Windows and xslt dll

Miika Turkia miika.turkia at gmail.com
Wed Mar 6 07:28:34 PST 2013


On Wed, Mar 6, 2013 at 3:44 PM, Miika Turkia <miika.turkia at gmail.com> wrote:
> On Wed, Mar 6, 2013 at 3:43 PM, Lubomir I. Ivanov <neolit123 at gmail.com> wrote:
>> On 6 March 2013 15:05, Robert C. Helling <helling at lmu.de> wrote:
>>> On Wed, 6 Mar 2013, Rainer Mohr wrote:
>>>
>>> Hi,
>>>
>>>
>>>> So it would be best to not rely on the float values that the dll returns
>>>> and instead parse the float from the XML yourself...
>>>
>>>
>>> I don't know anything about Windows but I would assume that there is a
>>> corresponding function that parses strings into floats using the current
>>> locale (and one might think about using this in other places as well as
>>> mentioned yesterday but this of course opens a whole new can of worms as
>>> then the xml might become locale dependent etc).
>>>
>>
>> it could be that XSLT uses strtod() internally, which is locale bound
>> and not much can be done (unless we modify XSLT).
>>
>> glib has a g_ascii_strtod():
>> https://developer.gnome.org/glib/2.28/glib-String-Utility-Functions.html#g-ascii-strtod
>>
>> but since the cylinder volume is stored in milliliters, it would be
>> probably better to parse using:
>>
>> sscanf(buf, "%d.%d", &integral, &fraction)
>> cyl.size.mliter = (integral * 1000) +  fraction.
>
> This should do to magic.

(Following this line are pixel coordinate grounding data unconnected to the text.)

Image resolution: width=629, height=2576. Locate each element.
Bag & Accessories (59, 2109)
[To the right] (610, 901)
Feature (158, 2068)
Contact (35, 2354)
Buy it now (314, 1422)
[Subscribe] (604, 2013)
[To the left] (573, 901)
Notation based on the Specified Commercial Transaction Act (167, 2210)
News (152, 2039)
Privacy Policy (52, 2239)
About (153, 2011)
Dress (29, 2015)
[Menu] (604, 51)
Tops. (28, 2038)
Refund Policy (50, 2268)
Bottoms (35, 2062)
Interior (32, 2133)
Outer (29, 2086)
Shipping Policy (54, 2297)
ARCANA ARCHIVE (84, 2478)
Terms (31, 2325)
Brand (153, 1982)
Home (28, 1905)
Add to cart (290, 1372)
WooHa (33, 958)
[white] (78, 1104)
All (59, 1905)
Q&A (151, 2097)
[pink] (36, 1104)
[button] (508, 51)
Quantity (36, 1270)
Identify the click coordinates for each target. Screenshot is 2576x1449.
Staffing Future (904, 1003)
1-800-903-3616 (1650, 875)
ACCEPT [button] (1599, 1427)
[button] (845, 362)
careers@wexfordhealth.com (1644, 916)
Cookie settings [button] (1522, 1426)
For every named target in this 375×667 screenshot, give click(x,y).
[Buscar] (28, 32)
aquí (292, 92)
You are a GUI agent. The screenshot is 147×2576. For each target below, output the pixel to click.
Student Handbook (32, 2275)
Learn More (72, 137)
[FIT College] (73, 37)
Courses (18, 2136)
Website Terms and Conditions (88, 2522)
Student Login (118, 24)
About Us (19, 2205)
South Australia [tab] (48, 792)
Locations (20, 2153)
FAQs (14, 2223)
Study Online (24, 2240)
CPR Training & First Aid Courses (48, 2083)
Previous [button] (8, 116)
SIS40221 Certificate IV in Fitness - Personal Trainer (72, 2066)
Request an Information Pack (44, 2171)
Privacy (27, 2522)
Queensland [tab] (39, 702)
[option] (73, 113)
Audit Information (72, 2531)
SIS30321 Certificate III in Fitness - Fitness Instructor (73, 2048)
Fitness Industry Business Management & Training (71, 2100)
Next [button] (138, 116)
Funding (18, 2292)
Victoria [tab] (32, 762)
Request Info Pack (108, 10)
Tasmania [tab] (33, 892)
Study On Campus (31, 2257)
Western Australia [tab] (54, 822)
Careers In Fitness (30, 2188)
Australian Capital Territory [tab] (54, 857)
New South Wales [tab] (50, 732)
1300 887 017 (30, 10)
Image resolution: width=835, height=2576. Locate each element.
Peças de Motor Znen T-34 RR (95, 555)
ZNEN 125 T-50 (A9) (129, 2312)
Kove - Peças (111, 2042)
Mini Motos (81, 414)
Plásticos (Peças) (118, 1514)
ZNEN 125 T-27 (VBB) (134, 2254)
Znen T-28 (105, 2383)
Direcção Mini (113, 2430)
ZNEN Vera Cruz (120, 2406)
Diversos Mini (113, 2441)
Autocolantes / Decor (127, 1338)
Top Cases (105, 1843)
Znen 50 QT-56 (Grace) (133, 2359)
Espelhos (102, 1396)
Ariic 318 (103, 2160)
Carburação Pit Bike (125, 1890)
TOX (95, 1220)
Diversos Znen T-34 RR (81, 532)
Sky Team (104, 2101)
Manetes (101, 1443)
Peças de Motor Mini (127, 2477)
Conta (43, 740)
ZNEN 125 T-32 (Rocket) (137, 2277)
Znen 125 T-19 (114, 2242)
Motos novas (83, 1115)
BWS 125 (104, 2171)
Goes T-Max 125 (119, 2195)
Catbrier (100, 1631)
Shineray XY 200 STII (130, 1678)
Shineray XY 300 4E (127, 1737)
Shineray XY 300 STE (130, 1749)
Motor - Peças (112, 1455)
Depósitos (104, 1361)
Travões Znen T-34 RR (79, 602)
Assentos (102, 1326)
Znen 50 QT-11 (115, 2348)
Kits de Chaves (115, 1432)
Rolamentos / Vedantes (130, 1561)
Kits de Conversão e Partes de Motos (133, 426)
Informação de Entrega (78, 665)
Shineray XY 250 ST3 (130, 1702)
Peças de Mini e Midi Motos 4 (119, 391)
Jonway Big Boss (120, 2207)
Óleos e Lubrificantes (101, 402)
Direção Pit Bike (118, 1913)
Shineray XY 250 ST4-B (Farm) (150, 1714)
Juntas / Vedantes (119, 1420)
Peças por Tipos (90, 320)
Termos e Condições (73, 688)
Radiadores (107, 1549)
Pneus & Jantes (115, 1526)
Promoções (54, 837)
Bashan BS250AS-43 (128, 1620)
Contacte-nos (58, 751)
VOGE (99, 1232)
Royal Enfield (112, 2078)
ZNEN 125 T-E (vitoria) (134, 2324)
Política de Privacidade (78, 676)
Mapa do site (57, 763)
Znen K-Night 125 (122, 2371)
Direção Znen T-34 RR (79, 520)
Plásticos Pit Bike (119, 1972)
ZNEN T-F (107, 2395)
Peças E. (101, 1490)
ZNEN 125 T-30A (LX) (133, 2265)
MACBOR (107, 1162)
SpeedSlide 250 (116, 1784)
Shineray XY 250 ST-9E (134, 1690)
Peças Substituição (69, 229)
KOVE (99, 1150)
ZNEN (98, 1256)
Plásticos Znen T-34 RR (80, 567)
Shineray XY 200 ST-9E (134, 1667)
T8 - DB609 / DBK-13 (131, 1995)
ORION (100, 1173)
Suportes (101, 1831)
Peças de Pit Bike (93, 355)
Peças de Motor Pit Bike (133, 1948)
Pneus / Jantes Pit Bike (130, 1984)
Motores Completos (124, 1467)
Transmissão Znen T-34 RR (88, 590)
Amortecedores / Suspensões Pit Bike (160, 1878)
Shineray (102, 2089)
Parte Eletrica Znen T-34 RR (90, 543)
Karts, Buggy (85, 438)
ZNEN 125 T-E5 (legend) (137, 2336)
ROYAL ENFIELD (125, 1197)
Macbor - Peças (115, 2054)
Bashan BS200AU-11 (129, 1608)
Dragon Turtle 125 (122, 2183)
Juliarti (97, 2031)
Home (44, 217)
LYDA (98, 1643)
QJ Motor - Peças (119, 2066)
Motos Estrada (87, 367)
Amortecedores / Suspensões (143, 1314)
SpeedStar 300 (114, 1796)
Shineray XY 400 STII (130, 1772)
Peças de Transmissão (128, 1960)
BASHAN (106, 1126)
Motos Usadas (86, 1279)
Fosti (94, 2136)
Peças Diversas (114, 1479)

Please test.

It actually seems that it is enough to do the number formatting only
for the final result. So this is reasonably easy to add to all
required places. However, the locale trick Linus suggested would be a
lot easier to implement and it would fix this issue for all XSLT
parsing (if it works as expected on all environments).